Reproduce the lines below, substituting "overflow menu" for every occurrence of "three-dots menu" and leaving everything else unchanged.
-- BEGIN --
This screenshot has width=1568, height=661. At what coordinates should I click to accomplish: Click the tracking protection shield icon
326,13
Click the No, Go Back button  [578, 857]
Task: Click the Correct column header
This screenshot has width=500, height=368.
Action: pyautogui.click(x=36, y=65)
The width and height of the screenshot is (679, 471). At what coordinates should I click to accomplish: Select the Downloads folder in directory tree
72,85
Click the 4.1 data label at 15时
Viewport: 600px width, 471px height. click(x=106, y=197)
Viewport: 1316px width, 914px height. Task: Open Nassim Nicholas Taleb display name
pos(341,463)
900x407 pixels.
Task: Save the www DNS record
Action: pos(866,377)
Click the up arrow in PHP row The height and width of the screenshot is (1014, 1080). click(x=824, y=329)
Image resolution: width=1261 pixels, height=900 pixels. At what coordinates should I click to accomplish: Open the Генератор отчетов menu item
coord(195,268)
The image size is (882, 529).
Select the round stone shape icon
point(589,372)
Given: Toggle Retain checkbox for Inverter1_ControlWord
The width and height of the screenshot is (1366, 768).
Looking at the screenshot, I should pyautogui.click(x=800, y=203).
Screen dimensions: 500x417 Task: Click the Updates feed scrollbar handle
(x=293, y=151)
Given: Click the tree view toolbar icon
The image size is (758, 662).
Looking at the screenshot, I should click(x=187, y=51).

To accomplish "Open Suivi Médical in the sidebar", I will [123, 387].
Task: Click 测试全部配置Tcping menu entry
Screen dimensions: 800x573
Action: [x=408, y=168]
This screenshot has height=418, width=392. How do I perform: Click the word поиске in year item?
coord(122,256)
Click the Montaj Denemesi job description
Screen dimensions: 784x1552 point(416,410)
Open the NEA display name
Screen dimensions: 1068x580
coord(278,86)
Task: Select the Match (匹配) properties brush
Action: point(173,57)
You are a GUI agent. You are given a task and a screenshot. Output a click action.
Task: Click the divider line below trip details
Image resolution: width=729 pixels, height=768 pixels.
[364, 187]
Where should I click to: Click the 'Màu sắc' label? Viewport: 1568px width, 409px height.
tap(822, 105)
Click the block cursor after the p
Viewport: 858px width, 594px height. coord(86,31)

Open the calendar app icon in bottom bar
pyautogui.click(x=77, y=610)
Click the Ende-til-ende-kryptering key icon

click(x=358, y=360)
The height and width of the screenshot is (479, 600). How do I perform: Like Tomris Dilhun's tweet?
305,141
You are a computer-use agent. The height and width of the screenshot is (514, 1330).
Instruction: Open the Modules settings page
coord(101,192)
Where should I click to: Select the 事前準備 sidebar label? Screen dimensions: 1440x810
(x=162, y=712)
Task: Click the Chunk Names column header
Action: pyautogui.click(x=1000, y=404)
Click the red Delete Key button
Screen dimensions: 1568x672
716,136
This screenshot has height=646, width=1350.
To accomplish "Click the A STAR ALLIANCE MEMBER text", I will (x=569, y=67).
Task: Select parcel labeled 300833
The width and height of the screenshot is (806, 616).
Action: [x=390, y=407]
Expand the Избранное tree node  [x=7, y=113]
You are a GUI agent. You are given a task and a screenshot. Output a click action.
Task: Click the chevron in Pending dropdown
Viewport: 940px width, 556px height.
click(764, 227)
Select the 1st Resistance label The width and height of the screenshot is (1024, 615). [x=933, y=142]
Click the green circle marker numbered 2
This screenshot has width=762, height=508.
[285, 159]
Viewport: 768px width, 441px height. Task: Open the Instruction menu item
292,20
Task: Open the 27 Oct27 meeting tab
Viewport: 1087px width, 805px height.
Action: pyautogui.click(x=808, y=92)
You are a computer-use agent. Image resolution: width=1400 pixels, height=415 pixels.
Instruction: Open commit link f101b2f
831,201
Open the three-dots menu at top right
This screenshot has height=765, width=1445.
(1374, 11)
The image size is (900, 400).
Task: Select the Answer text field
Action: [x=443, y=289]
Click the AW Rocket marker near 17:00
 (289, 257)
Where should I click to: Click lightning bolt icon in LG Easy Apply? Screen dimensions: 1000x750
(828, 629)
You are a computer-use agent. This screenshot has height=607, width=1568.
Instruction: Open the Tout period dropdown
-- END --
**In response:**
This screenshot has width=1568, height=661. At what coordinates should I click to accomplish: Click the tracking protection shield icon
326,13
Click the No, Go Back button  [578, 857]
Task: Click the Correct column header
This screenshot has width=500, height=368.
Action: pyautogui.click(x=36, y=65)
The width and height of the screenshot is (679, 471). At what coordinates should I click to accomplish: Select the Downloads folder in directory tree
72,85
Click the 4.1 data label at 15时
Viewport: 600px width, 471px height. click(x=106, y=197)
Viewport: 1316px width, 914px height. Task: Open Nassim Nicholas Taleb display name
pos(341,463)
900x407 pixels.
Task: Save the www DNS record
Action: pos(866,377)
Click the up arrow in PHP row The height and width of the screenshot is (1014, 1080). click(x=824, y=329)
Image resolution: width=1261 pixels, height=900 pixels. At what coordinates should I click to accomplish: Open the Генератор отчетов menu item
coord(195,268)
The image size is (882, 529).
Select the round stone shape icon
point(589,372)
Given: Toggle Retain checkbox for Inverter1_ControlWord
The width and height of the screenshot is (1366, 768).
Looking at the screenshot, I should pyautogui.click(x=800, y=203).
Screen dimensions: 500x417 Task: Click the Updates feed scrollbar handle
(x=293, y=151)
Given: Click the tree view toolbar icon
The image size is (758, 662).
Looking at the screenshot, I should click(x=187, y=51).

To accomplish "Open Suivi Médical in the sidebar", I will [123, 387].
Task: Click 测试全部配置Tcping menu entry
Screen dimensions: 800x573
Action: [x=408, y=168]
This screenshot has height=418, width=392. How do I perform: Click the word поиске in year item?
coord(122,256)
Click the Montaj Denemesi job description
Screen dimensions: 784x1552 point(416,410)
Open the NEA display name
Screen dimensions: 1068x580
coord(278,86)
Task: Select the Match (匹配) properties brush
Action: point(173,57)
You are a GUI agent. You are given a task and a screenshot. Output a click action.
Task: Click the divider line below trip details
Image resolution: width=729 pixels, height=768 pixels.
[364, 187]
Where should I click to: Click the 'Màu sắc' label? Viewport: 1568px width, 409px height.
tap(822, 105)
Click the block cursor after the p
Viewport: 858px width, 594px height. coord(86,31)

Open the calendar app icon in bottom bar
pyautogui.click(x=77, y=610)
Click the Ende-til-ende-kryptering key icon

click(x=358, y=360)
The height and width of the screenshot is (479, 600). How do I perform: Like Tomris Dilhun's tweet?
305,141
You are a computer-use agent. The height and width of the screenshot is (514, 1330).
Instruction: Open the Modules settings page
coord(101,192)
Where should I click to: Select the 事前準備 sidebar label? Screen dimensions: 1440x810
(x=162, y=712)
Task: Click the Chunk Names column header
Action: pyautogui.click(x=1000, y=404)
Click the red Delete Key button
Screen dimensions: 1568x672
716,136
This screenshot has height=646, width=1350.
To accomplish "Click the A STAR ALLIANCE MEMBER text", I will (x=569, y=67).
Task: Select parcel labeled 300833
The width and height of the screenshot is (806, 616).
Action: [x=390, y=407]
Expand the Избранное tree node  [x=7, y=113]
You are a GUI agent. You are given a task and a screenshot. Output a click action.
Task: Click the chevron in Pending dropdown
Viewport: 940px width, 556px height.
click(764, 227)
Select the 1st Resistance label The width and height of the screenshot is (1024, 615). [x=933, y=142]
Click the green circle marker numbered 2
This screenshot has width=762, height=508.
[285, 159]
Viewport: 768px width, 441px height. Task: Open the Instruction menu item
292,20
Task: Open the 27 Oct27 meeting tab
Viewport: 1087px width, 805px height.
Action: pyautogui.click(x=808, y=92)
You are a computer-use agent. Image resolution: width=1400 pixels, height=415 pixels.
Instruction: Open commit link f101b2f
831,201
Open the overflow menu at top right
This screenshot has height=765, width=1445.
(1374, 11)
The image size is (900, 400).
Task: Select the Answer text field
Action: [x=443, y=289]
Click the AW Rocket marker near 17:00
 (289, 257)
Where should I click to: Click lightning bolt icon in LG Easy Apply? Screen dimensions: 1000x750
(828, 629)
You are a computer-use agent. This screenshot has height=607, width=1568.
Instruction: Open the Tout period dropdown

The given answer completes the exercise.